Where I'd tell you not to bother: if you mostly want new cinema releases. Netflix is not the place for that. Films tend to arrive months after their theatrical run, sometimes more than a year later. If current blockbusters are your thing, Netflix will frustrate you. You'd be better served by a cinema subscription or checking what's on other platforms first.

The ad-supported tier is worth considering if you're price-sensitive. The ads aren't as heavy as traditional TV, and the content access is nearly identical. If you can tolerate four minutes of ads per hour, you save real money monthly. Most people I reckon would be fine with it after a week of adjustment.

One honest caveat: the library has thinned compared to Netflix's peak mid-2010s era, as studios launched their own streaming services and pulled their content. You're getting less licensed content than you used to. The original content has stepped up to compensate, but if you remember when Netflix had every Friends episode available, those days are gone and they're not coming back.

The Short Version

Netflix is a monthly subscription streaming service that delivers video over the internet, adjusts quality automatically to your connection speed, recommends content based on your viewing habits, and makes a huge chunk of its own shows and films. It started with DVDs in 1997, pivoted to streaming in 2007, and has been quietly running the entertainment industry's anxiety levels ever since. Whether it's worth your money depends entirely on how much you actually use it — but if you're watching regularly, it's hard to argue with the value. Now stop reading and go watch something. You've earned it.

Frequently Asked Questions

Netflix is a subscription video streaming service. You pay a monthly fee and get unlimited access to a library of TV shows, films, and documentaries. There are no ads on most plans, no rental fees, and no late returns.

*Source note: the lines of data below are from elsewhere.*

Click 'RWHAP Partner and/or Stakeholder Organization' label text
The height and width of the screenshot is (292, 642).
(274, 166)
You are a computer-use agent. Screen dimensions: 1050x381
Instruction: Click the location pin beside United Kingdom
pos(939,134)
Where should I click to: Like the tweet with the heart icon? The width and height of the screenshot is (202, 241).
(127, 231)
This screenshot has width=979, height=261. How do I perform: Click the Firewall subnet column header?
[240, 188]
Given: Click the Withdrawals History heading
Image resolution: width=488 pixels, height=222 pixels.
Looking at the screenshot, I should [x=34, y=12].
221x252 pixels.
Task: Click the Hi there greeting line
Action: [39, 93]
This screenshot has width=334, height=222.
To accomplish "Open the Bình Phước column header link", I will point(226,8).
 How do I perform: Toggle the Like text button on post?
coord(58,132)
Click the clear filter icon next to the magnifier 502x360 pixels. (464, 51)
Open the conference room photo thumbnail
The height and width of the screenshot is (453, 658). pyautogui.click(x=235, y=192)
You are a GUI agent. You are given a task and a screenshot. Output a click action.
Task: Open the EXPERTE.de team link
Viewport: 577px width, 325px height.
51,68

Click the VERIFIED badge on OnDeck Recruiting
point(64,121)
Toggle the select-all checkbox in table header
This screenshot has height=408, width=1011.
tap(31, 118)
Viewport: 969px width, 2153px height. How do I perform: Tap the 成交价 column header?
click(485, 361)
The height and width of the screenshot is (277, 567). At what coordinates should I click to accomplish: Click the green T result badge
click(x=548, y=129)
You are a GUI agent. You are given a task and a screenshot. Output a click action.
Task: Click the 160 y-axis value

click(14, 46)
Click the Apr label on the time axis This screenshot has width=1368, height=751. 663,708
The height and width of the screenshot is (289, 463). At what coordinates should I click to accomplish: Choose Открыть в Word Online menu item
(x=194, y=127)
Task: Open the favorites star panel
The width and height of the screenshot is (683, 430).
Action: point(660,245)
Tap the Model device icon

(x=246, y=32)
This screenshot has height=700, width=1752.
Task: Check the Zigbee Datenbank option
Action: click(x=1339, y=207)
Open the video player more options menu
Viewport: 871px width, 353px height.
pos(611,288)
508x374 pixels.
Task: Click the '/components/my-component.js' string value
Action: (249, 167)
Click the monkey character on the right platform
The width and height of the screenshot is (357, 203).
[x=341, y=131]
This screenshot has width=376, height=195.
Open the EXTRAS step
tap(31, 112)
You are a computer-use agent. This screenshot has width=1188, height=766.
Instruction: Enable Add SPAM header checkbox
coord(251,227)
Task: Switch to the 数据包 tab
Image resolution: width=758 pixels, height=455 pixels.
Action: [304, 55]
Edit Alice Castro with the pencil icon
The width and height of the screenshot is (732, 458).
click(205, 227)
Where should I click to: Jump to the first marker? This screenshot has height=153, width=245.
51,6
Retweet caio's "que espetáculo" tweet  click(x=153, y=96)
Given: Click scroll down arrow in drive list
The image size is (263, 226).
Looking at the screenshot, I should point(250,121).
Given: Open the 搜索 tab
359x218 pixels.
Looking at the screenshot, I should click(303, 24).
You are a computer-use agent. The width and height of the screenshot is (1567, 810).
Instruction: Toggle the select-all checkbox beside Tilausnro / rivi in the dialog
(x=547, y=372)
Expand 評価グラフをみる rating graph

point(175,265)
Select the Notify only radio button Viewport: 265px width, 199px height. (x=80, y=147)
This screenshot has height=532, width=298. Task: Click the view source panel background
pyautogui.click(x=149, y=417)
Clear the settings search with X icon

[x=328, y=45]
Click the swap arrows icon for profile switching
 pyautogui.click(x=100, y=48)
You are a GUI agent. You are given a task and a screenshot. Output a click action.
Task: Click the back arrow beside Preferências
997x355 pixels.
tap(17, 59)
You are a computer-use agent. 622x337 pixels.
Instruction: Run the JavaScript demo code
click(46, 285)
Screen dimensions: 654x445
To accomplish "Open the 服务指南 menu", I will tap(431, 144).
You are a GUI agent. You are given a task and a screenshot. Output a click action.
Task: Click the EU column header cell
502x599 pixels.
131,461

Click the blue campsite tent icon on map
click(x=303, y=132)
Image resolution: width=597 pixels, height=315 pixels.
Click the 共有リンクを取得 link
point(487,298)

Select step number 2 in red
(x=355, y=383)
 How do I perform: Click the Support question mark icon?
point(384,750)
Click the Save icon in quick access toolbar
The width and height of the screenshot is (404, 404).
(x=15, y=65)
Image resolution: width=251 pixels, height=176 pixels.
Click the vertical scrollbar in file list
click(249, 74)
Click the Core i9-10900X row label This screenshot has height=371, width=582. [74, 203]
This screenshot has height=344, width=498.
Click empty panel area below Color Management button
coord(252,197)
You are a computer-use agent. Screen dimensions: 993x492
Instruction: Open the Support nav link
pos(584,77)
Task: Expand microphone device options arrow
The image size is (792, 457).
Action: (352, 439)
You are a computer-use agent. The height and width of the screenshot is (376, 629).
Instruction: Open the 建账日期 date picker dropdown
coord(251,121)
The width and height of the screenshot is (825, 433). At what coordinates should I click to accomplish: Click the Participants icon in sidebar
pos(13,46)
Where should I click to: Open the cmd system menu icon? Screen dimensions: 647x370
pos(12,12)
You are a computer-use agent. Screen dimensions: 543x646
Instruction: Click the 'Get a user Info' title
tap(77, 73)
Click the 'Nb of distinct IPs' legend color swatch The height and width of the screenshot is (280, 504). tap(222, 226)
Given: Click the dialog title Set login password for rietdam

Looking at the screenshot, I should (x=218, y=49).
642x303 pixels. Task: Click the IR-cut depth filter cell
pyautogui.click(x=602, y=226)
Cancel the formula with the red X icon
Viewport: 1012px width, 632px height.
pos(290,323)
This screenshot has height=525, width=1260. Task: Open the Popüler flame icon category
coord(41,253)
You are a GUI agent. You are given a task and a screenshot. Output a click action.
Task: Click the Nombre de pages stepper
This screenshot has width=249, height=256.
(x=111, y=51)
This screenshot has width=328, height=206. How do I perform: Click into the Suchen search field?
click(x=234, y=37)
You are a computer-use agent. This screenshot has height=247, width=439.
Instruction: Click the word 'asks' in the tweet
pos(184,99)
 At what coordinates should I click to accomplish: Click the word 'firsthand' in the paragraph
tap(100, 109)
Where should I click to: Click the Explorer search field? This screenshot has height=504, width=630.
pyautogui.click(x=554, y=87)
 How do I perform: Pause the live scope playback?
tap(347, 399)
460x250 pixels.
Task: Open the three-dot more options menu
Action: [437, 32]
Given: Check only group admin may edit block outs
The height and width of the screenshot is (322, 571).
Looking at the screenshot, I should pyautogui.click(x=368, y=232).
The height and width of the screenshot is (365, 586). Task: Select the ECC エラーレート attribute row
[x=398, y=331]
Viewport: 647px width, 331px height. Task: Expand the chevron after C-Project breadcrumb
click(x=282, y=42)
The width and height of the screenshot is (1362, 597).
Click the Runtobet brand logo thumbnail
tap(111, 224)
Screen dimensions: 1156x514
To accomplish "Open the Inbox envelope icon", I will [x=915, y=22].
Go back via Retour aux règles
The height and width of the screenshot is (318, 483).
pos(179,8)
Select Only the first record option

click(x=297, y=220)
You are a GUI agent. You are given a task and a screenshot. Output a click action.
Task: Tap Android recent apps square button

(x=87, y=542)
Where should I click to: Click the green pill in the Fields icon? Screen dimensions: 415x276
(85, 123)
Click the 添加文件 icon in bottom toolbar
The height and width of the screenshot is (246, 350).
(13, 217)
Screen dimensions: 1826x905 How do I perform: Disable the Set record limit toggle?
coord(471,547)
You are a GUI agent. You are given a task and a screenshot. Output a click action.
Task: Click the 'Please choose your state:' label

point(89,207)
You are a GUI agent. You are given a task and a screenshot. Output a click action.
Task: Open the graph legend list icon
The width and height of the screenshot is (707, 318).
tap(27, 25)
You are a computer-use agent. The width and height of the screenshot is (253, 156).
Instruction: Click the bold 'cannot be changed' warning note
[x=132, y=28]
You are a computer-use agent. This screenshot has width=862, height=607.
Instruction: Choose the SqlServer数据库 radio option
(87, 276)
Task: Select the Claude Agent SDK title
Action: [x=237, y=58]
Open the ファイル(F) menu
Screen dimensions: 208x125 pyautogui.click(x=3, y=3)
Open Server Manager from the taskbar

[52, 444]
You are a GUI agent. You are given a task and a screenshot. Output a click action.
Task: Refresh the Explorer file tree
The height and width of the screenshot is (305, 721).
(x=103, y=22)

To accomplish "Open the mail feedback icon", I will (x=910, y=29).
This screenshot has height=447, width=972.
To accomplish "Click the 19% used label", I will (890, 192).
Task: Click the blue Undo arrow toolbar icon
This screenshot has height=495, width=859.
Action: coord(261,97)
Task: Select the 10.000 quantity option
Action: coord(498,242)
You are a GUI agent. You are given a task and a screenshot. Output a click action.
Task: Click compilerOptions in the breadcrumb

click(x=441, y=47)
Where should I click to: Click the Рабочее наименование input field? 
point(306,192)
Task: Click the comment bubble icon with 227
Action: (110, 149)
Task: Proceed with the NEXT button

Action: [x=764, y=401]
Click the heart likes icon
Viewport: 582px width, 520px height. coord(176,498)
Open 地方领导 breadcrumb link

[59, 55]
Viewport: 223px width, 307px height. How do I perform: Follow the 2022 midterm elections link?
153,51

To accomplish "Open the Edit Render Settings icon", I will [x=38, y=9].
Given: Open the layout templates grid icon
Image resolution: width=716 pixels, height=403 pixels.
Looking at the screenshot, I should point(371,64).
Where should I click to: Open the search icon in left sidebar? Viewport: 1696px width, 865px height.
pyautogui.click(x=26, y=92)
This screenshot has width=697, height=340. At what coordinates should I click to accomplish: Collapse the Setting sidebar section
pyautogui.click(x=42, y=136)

It started as a DVD-by-mail service in 1997 and moved to streaming in 2007.
Netflix offers a few pricing tiers. There's a cheaper plan with ads, a standard plan, and a premium plan with 4K and more simultaneous streams. Prices vary by country. In the UK and US, standard plans generally sit between £4 and £18 per month depending on which tier you pick.
Yes — Netflix lets you download content to a phone or tablet for offline viewing. Not everything is downloadable, but most originals and a solid chunk of the library are. Downloads expire after a set time, typically 30 days, or 48 hours once you've hit play. Great for long flights.
It depends on your plan. The standard plan allows two simultaneous streams. Premium bumps that to four. The cheaper ad-supported plan usually allows two. Each stream needs its own device, and Netflix now actively enforces password sharing rules, so borrowing your mate's login has gotten considerably harder.
Netflix uses a recommendation algorithm that tracks what you watch, how long you watch it, when you stop, and what similar users enjoy. It also runs thousands of A/B tests on thumbnails — the same show might look completely different on your screen than on someone else's. Sneaky, but effective.
Yes, and aggressively so. Netflix Originals include Stranger Things, The Crown, Squid Game, and Bridgerton, among hundreds of others. Making its own content means Netflix owns the rights, which is cheaper long-term than licensing from studios who can yank content whenever their own streaming service launches.
Netflix uses adaptive bitrate streaming. It constantly monitors your internet speed and adjusts video quality in real time — so if your connection wobbles, quality drops briefly rather than the video freezing. It also pre-loads chunks of video ahead of where you're watching to keep playback smooth. All very quietly clever.
Money, mostly — which is fair enough. Netflix estimated over 100 million households were sharing passwords without paying. After years of not enforcing its own rules, it rolled out paid sharing options in 2023. The move was controversial but reportedly added millions of new paying subscribers. Can't argue with the numbers. (Well, you can, but Netflix won't care.)